• **EXERCISE OBJECTIVE**: Convert the lines starting with the line that contains "Viewport: 556px width, 267px height." and going on through the line that contains "click(165, 250)" into a numbered list, leaving out blank lines. Leave the pictures out of your answer.

• **RAW RECORDS**:
········

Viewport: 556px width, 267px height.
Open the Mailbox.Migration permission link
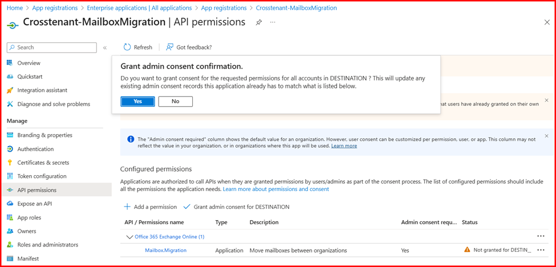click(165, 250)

········

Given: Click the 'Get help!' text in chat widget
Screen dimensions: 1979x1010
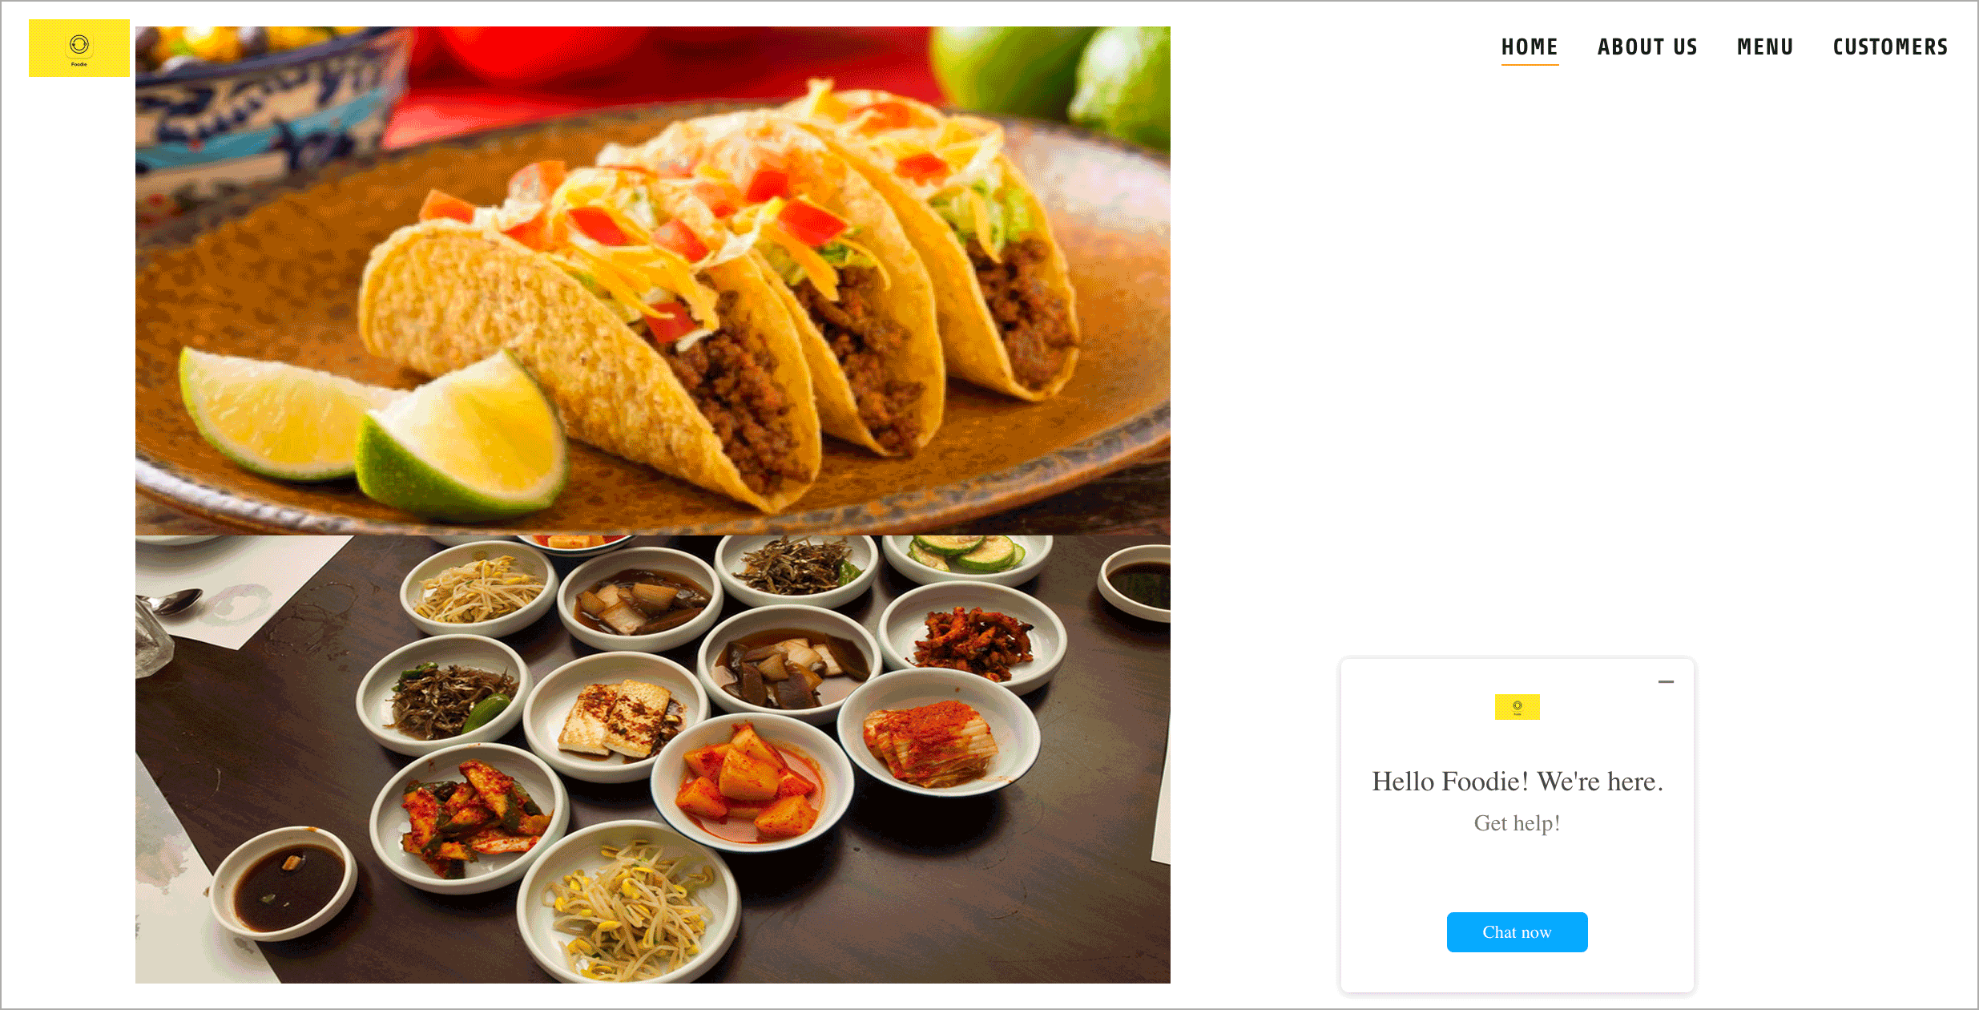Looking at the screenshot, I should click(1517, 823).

········

• **ANSWER IN FULL**:
1. Viewport: 556px width, 267px height.
2. Open the Mailbox.Migration permission link
3. click(165, 250)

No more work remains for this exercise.